The Friend Who Taught Me Freedom: A Childhood Memory and a Chaplain’s Reflection
One of the earliest memories engraved in my soul comes from my first years of elementary school in Pristina, Kosovo. I was but seven, awkward with words, slow to speak, often silenced by a stutter. Yet in that silence, I was found and befriended by one whose very name bore a promise—
Slobodan, “free day.”
Slobodan was everything my young self longed to be: intelligent, fearless, outspoken, radiant with life. I, cautious and quiet, communicated with him at a level beyond speech. Words were clumsy guests in my mouth, but between us, there existed a current—something like a
telepathic stream—where understanding flowed freely. He was my first companion of the spirit.
The Summer of Cinema and Coins
That summer, when the city lay under the long, golden sun of three months’ school break, Slobodan led me on an adventure I would never forget. He showed me that the litter scattered in the streets—the bottles, the glass, the discarded papers—were not waste, but possibility.
We gathered them into bags, sold them for coins, and with that treasure entered the grandest theater in town. There, beneath the cool shadows of velvet seats, with popcorn in hand, we watched Kung Fu heroes dance across the screen.
The cinema became a cathedral, and the film, a sermon on freedom, resilience, and joy.
The House That Laughed
I came from comfort—my father, an officer in the Air Force, my family dwelling in a spacious apartment. Slobodan, however, lived in a poor quarter, in a cramped home where poverty pressed upon the walls like an uninvited guest.
His mother, weary yet tender, raised three children alone. Their house, old and fragile, seemed to lean upon the
strength of love rather than stone. And yet it was there, in that simple, struggling place, that I felt a strange happiness—an air of welcome, of warmth, of shared bread and shared laughter.

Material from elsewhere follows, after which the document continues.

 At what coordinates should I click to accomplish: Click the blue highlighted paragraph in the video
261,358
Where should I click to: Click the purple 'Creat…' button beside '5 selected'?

The Crucible of Generosity
Looking back with the eyes of age, I see now what my boyhood could not comprehend: suffering had shaped Slobodan into a soul
resilient, giving, unafraid. His poverty was no chain but a
crucible, out of which rose generosity and freedom. He was poor, yet rich in spirit.
Our paths later diverged—my family moved, and after third grade, our bond dissolved into memory. I saw him a few times, and each time the same invisible current reawakened. A smile, a glance, and it was as if no time had passed. Whether he survived the wars that ravaged our homeland, I do not know. I only hope he did.
Chaplaincy and the Stranger’s Gift
Yet this memory remains not simply a story of childhood, but a
parable of my vocation as a Chaplain. For is it not the same in the hospital room?
We enter as strangers—often coming from different worlds of wealth, culture, faith, or education. We may believe we have something to give, but in truth,
it is often we who are given to. Patients and families, carrying the wounds of life, offer us treasures of resilience, humor, and faith that no seminary or textbook can bestow.
I have learned that Chaplaincy is not about speaking, but about
listening; not about imposing, but about
receiving. We learn about God not in abstract doctrine but in the trembling prayers of a mother at her child’s bedside, in the quiet courage of a patient enduring suffering, in the resilience of families who continue to hope against all odds.
Slobodan: My First Teacher
Slobodan was, in his way, my
first teacher of Chaplaincy. From him I learned that freedom is not found in comfort, but in spirit; that companionship can transcend words; and that life’s richest treasures are discovered not in what we possess, but in what we share.
Perhaps we all have a “Slobodan” in our past—a friend, a patient, a stranger—who embodied freedom and taught us what no classroom could. These are the
holy encounters that mark the soul, and if we carry them well, they shape us into healers who know how to receive before we ever seek to give.
Every genuine relationship is sacramental. Each moment of shared laughter, each small act of kindness, each silent understanding between souls is a window into the divine mystery.
God often arrives to us hidden, clothed in ordinary faces, walking beside us in the guise of a child, a patient, a neighbor, a friend. As Chaplains, we are called to honor these encounters, to see in them not mere memories but
revelations—whispers of grace that shape our vocation and deepen our humanity.
The Wind of the Spirit
And so I return often, in prayer and in reflection, to that first friendship. It reminds me that
God’s Spirit is not bound by circumstance or privilege, but moves freely, like the wind, breathing life where least expected.
The Spirit dwells in the broken home that still finds joy, in the poor child who teaches generosity, in the wounded patient who bears witness to hope.
In the end, the work of a Chaplain is not so different from the work of a child gathering discarded papers on the streets:
we pick up what others may overlook—the fragments of human sorrow, the scraps of faith, the fragile hopes—and we carry them gently, discovering in them a hidden treasure that can nourish, heal, and even bring joy.
Who Was Your Slobodan?
So I wonder, dear reader—
who was your “Slobodan”? Who was the soul that first revealed to you something of freedom, of grace, of God’s presence in unexpected places?